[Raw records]

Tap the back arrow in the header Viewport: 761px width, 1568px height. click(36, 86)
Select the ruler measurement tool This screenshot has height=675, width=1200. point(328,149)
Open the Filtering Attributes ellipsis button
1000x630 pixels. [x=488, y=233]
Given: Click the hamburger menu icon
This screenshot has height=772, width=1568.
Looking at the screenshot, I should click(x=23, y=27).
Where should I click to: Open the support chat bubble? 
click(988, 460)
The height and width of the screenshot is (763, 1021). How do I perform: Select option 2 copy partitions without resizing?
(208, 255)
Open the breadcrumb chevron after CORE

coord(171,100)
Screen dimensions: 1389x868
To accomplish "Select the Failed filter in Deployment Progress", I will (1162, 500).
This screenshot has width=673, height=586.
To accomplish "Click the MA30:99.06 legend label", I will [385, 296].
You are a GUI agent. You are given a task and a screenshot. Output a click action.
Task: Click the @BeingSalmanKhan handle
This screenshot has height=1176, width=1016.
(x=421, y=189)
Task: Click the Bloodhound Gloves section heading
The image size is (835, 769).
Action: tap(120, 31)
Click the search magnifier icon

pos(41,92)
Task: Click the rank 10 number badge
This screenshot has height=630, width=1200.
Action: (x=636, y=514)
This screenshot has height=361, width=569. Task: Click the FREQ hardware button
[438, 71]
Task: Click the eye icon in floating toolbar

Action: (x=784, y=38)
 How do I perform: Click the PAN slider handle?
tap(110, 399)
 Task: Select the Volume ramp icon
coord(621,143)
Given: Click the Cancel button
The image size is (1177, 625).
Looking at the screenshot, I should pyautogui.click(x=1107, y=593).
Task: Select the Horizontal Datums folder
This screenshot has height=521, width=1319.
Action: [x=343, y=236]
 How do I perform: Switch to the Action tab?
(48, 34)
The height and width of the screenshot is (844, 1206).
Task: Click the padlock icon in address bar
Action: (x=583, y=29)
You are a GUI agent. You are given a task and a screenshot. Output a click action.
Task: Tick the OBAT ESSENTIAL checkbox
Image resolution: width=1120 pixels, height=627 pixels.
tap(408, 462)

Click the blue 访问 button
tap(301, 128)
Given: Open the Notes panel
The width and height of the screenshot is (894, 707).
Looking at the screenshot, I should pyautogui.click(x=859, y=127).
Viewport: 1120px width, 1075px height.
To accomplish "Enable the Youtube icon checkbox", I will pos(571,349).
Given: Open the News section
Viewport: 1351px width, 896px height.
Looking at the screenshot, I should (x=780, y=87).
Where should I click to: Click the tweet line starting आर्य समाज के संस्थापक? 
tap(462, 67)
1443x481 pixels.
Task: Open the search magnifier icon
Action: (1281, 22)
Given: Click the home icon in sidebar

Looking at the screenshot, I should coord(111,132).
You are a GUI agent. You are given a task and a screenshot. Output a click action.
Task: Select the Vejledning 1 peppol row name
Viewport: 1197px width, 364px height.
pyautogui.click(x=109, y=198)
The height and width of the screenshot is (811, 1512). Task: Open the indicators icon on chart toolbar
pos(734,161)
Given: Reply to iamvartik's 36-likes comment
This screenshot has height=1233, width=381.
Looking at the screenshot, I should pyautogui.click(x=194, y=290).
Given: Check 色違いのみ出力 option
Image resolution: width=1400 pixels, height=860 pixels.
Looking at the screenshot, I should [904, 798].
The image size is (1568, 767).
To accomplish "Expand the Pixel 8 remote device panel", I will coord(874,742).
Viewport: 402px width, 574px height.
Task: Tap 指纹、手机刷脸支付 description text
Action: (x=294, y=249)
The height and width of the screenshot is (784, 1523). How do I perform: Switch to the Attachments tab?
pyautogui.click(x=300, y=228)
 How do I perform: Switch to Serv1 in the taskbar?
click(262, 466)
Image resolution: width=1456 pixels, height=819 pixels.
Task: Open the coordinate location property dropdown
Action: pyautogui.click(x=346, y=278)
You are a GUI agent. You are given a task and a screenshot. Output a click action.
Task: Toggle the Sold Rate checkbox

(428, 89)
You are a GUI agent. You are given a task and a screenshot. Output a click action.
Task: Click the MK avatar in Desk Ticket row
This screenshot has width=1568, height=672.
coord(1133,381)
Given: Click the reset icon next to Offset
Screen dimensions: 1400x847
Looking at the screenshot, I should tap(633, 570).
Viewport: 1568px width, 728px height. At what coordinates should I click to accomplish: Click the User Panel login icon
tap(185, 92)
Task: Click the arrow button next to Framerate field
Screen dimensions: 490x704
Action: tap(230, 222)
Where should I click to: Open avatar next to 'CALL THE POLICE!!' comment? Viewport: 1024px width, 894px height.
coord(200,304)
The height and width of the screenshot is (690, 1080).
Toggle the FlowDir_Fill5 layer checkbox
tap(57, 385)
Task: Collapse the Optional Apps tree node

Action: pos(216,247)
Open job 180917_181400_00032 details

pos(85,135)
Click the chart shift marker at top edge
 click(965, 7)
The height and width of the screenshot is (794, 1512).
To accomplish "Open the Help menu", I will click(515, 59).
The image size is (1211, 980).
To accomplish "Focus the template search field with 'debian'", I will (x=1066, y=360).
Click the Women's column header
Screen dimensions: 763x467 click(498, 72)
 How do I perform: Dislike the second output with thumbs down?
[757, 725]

### What to do
Starting with the line with "Task: Select the Horizontal Datums folder" and going on through the line with "Looking at the screenshot, I should (x=780, y=87).", rewrite those entries with "checkbox" renamed to "tick box" and nothing else changed.

### Complete output
Task: Select the Horizontal Datums folder
This screenshot has height=521, width=1319.
Action: [x=343, y=236]
 How do I perform: Switch to the Action tab?
(48, 34)
The height and width of the screenshot is (844, 1206).
Task: Click the padlock icon in address bar
Action: (x=583, y=29)
You are a GUI agent. You are given a task and a screenshot. Output a click action.
Task: Tick the OBAT ESSENTIAL tick box
Image resolution: width=1120 pixels, height=627 pixels.
tap(408, 462)

Click the blue 访问 button
tap(301, 128)
Given: Open the Notes panel
The width and height of the screenshot is (894, 707).
Looking at the screenshot, I should pyautogui.click(x=859, y=127).
Viewport: 1120px width, 1075px height.
To accomplish "Enable the Youtube icon tick box", I will pos(571,349).
Given: Open the News section
Viewport: 1351px width, 896px height.
Looking at the screenshot, I should (x=780, y=87).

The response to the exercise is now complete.